Knick knacks, crafts, antiques, clothing, books and much more were on sale this weekend in Drain. Despite occasional rain this past Saturday, people who attended had amiable conversations with vendors and there was a sense of community in the atmosphere.
This year was the 26th year of the annual Citywide Yard Sale and Emily Reed, the new volleyball coach for North Douglas, helped organize it. The process involved contacting sellers from previous years to see if they were interested in having a spot in the upcoming sale. Anyone wishing to sell was then required to fill out a waiver and registration. New vendors were allowed to sign up for a spot as well — with profit from vending spots sold going towards North Douglas school sports programs. The price was $10 for a space in the park and $15 for a spot under the pavilion. The community-wide sale is also great for local businesses and gas stations, according to Reed.
“I feel like it’s something everybody’s on board with,” she said.
Generally, most of the sales take place in Drain’s Civic Center, or in the neighboring pavilion and park, but sales around town were also welcome. According to Reed, this year there were about 10 vendors inside and around the pavilion, along with about 40 more at the Civic Center in the form of a massive book sale.
Additionally, about 10 to 14 vendors were situated around town.
“People will wait to have their sales for this weekend because there’s so many people in town,” said Reed.
The sales included more than the usual wares as well. Some sellers chose to present their own crafts for people to buy, such as Mendy McDaniel, who sold handmade aprons, potholders, bowl cozies and other items such as potted plants.
When asked what she liked about the sale, McDaniel mentioned the conversations with people who had bought things from her in the past.
“They tell me how great their plant is doing,” she said.
Of the many things for sale in the pavilion, almost everyone spared a glance at a group of three model ships, each one about two feet tall and three feet wide. They were being sold by Kim Kraft, who is a regular at the sale with nearly 15 years of experience. He sells his toys and collectibles as a hobby around Oregon at festivals and other sales. Kraft found the ships while exploring the other sales around Drain and bought them because they were just collecting dust — and he had to have them.

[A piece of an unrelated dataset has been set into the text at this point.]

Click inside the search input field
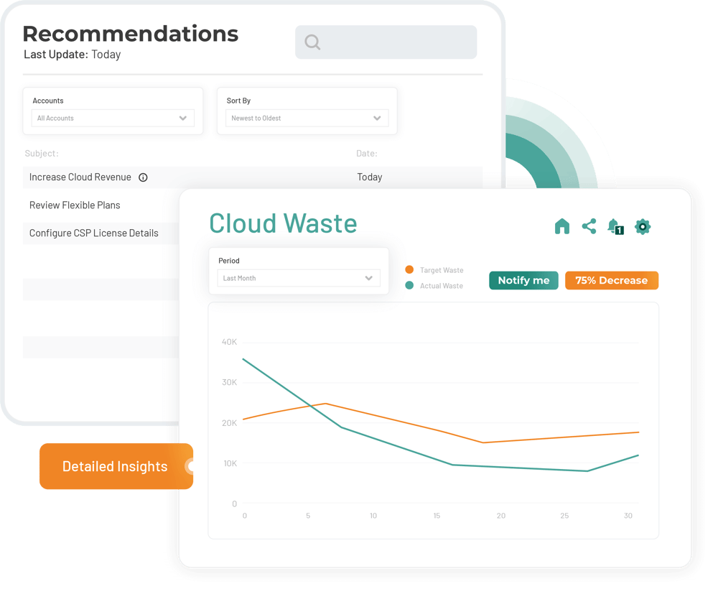 (388, 42)
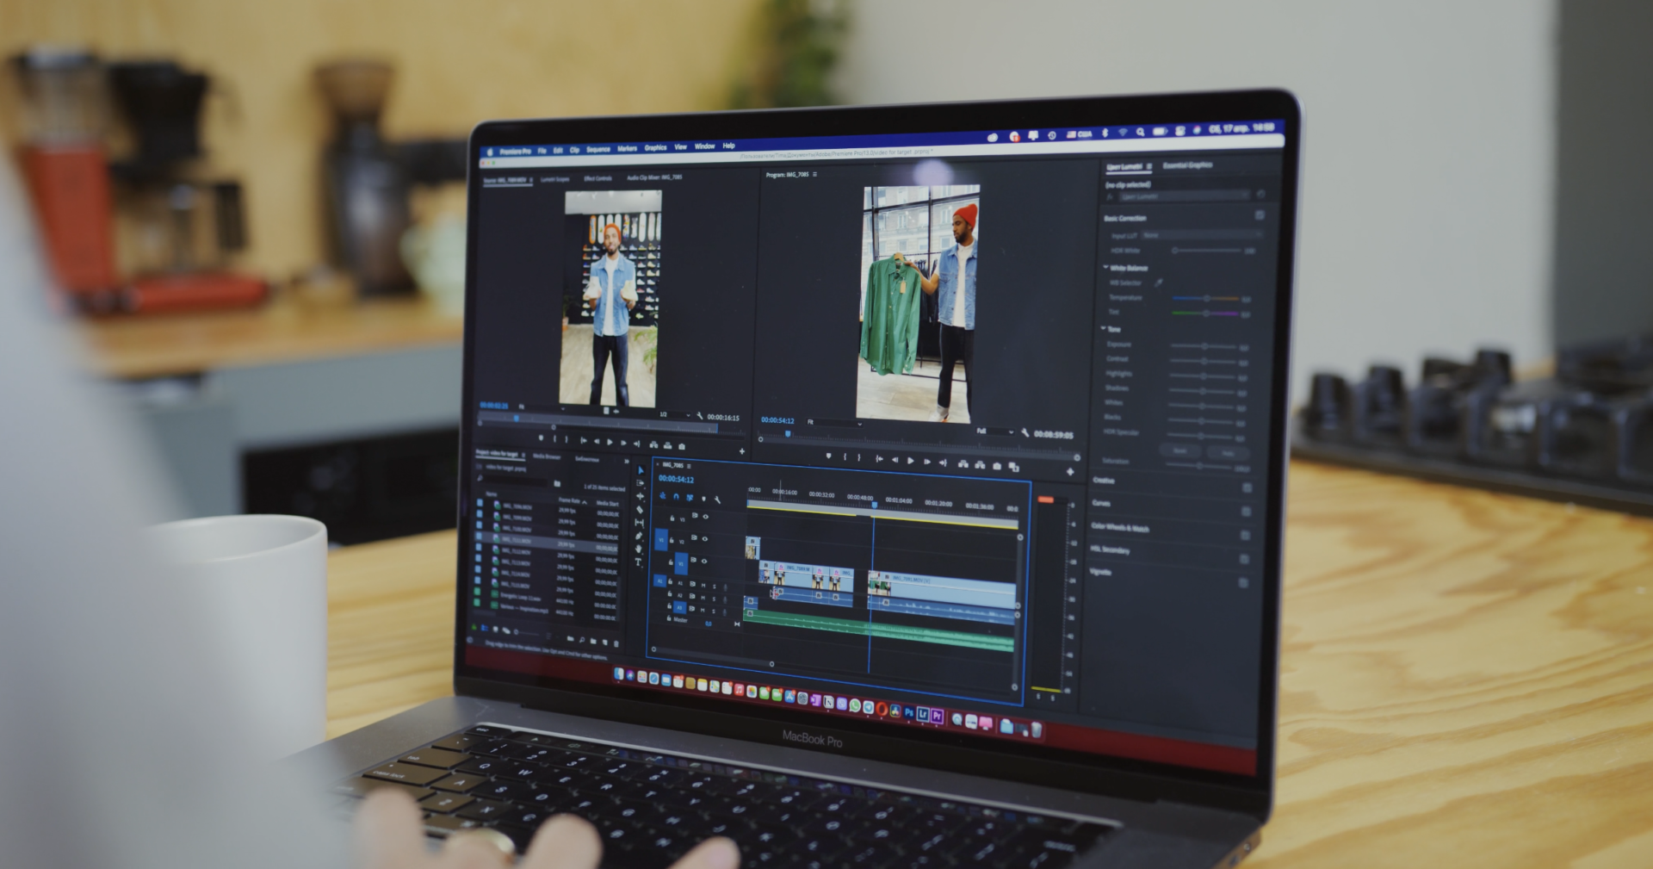
Task: Click the WB Selector eyedropper
Action: coord(1159,282)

He said if they didn’t sell at the community-wide event, he would try Coos Bay, where he’s from.
Kraft also mentioned his advertising for the sale, “They send me the flyers and I hang them up in different towns down there on the coast.”
He expressed an excitement towards coming back and selling next year as well. “I just have a fun time doing this and I love coming up here.”

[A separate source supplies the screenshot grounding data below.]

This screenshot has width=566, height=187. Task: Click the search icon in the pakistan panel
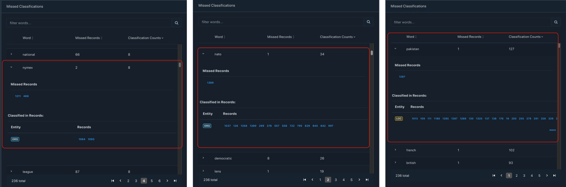(x=556, y=22)
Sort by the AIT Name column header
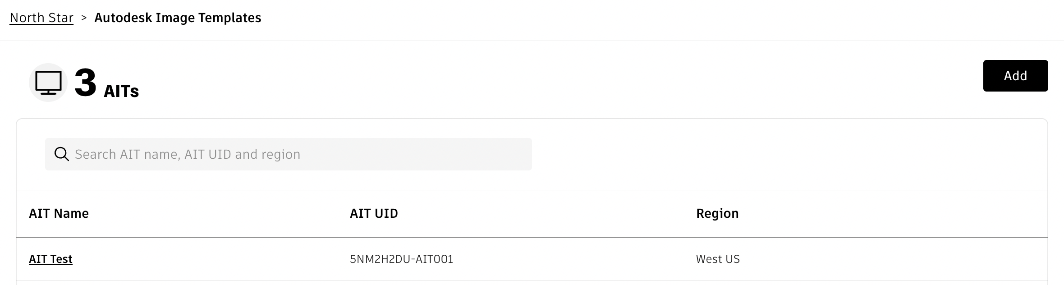1064x285 pixels. click(x=59, y=213)
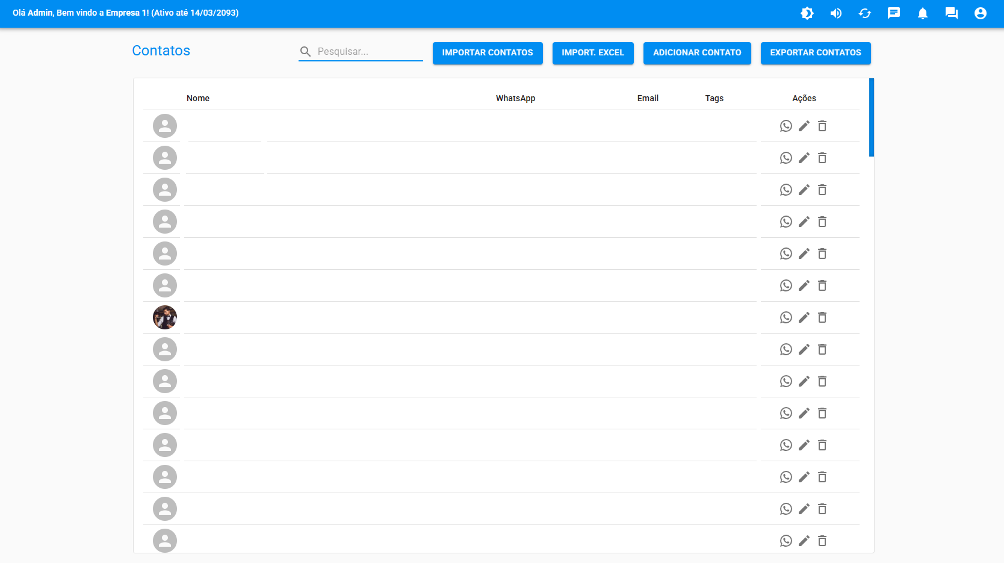
Task: Click the refresh sync arrows icon
Action: [x=865, y=13]
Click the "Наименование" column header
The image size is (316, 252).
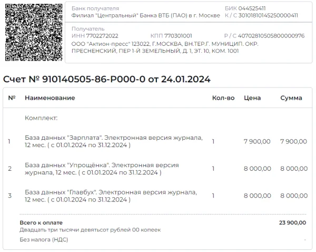(50, 98)
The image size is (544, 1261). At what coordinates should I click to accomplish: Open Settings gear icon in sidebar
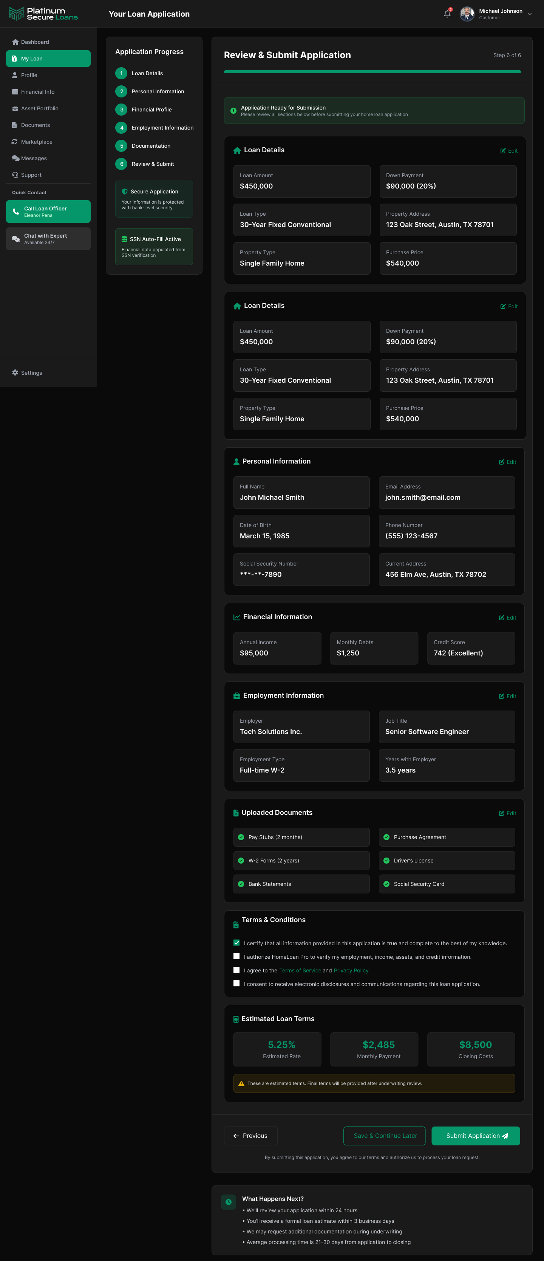pos(15,373)
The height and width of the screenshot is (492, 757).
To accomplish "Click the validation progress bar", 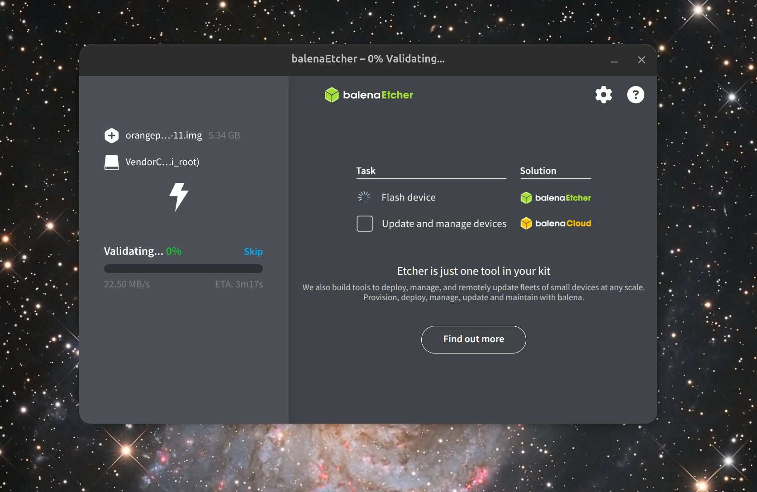I will [183, 269].
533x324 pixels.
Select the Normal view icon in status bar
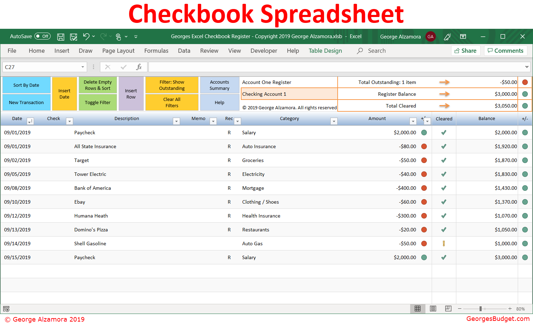(x=417, y=309)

As shoppers milled about, the rain increased to a heavy downpour and people crowded into the pavilion. Vendors with tables outside the cover made sure to put tarps over their wares.
“It’s too bad it rained because it ruined it for some people,” said Betty Hodges, one shopper taking cover. She was at the sale looking for beads, yarn and other useful things. But the rain didn’t dampen her mood.
“I think it’s wonderful for people — a way they can sell what they make or buy and see other people and visit. So, I think it’s really nice for our area,” said Hodges.